Reputation: 72
I am trying to write idiomatic scala code to loop through two lists of lists, and to generate a new list containing only the differences of the two lists.
In procedural Scala I would do something like this:
val first: List[List[Int]] = List(List(1,2,3,4,5),List(1,2,3,4,5), List(1,2,3,4,5))
val second: List[List[Int]] = List(List(1,2,3,4,5),List(1,23,3,45,5),List(1,2,3,4,5))
var diff: List[String] = List[String]()
for (i <- List.range(0, first.size)){
for (j <- List.range(0, first(0).size)){
println(first(i)(j) + " " + second(i)(j))
if (first(i)(j) != second(i)(j)) diff = diff ::: (s"${second(i)(j)}" :: Nil)
}
}
Of course I do not like this, I have attempted to write a solution using for comprehension, but without success.

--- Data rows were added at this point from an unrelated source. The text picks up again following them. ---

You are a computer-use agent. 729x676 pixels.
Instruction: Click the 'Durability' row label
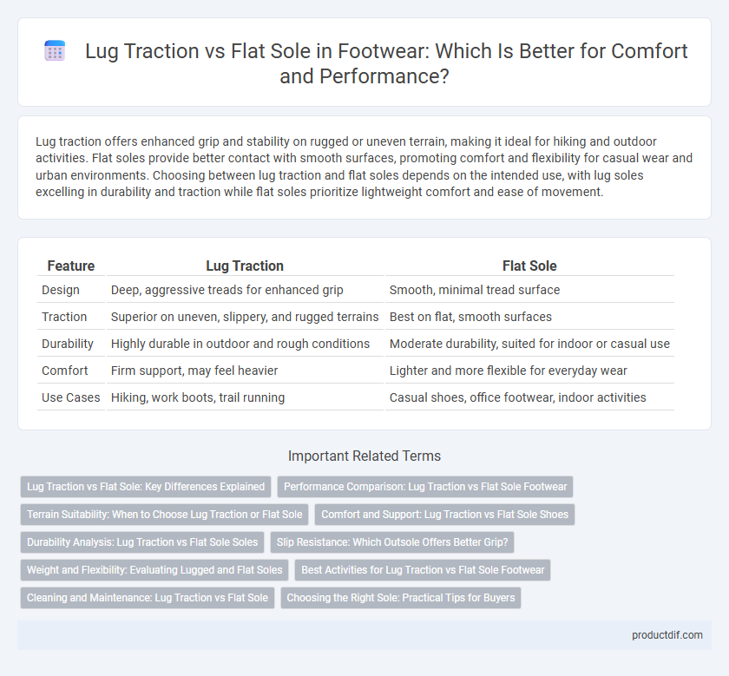pos(68,344)
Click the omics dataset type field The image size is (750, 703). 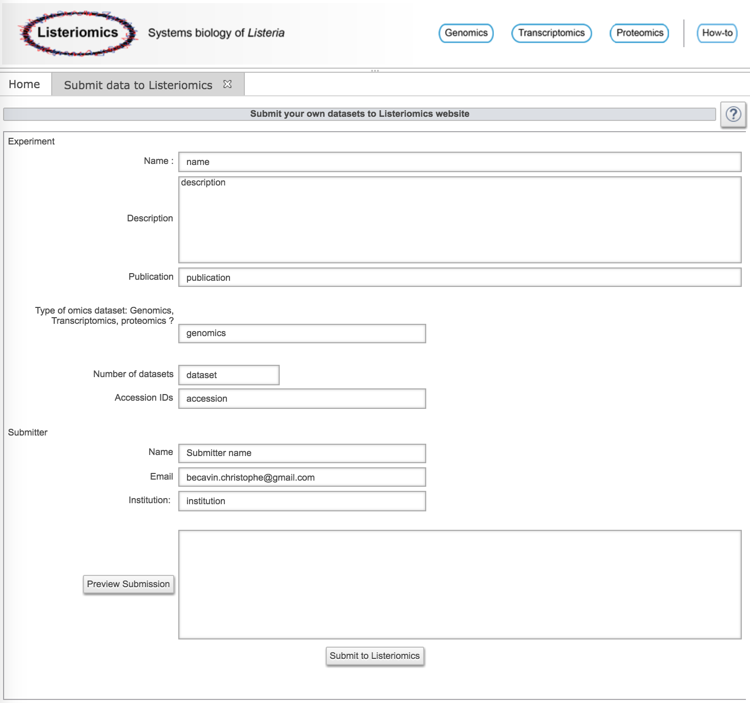(302, 334)
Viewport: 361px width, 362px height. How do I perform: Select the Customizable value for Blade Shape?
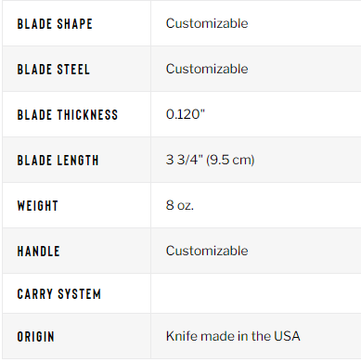(207, 23)
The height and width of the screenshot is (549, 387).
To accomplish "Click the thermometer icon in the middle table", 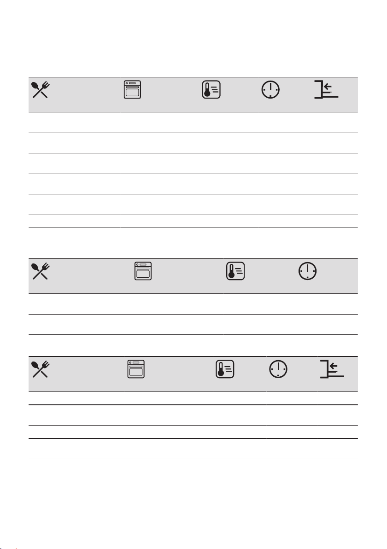I will coord(235,271).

The closest thing I could get to was this:
for {(lf,ls) <- (first zip second) } yield if (lf == ls) lf else ls
but from that for comprehension I can not generate a list of String being of a different type from the input one.
Any suggestion?
Upvotes: 2
Views: 1330
Reputation: 14224
The idiomatic Scala would be something like this:
(
for {
(row1, row2) <- (first, second).zipped // go through rows with the same index
(value1, value2) <- (row1, row2).zipped // go through values with the same indexes
if value1 != value2 // leave only different values in the list
} yield value2.toString
).toList
It's better to use zipped
, than zip
here, because zipped
doesn't produce the whole zipped List
in memory.
Also, you have to do toList
in the end, due to a quirk in type inference.
Upvotes: 3
Reputation: 604
Something like this produces the same results
val diff = for {
firstInner <- first
v1 <- firstInner
secondInner <- second
v2 <- secondInner
} yield if (v1 != v2) s"$v2}"
println(diff2 mkString ", ") // prints 23, 45
But this ofcourse fails with IndexOutOfBoundsException if the array sizes isn't of the same size.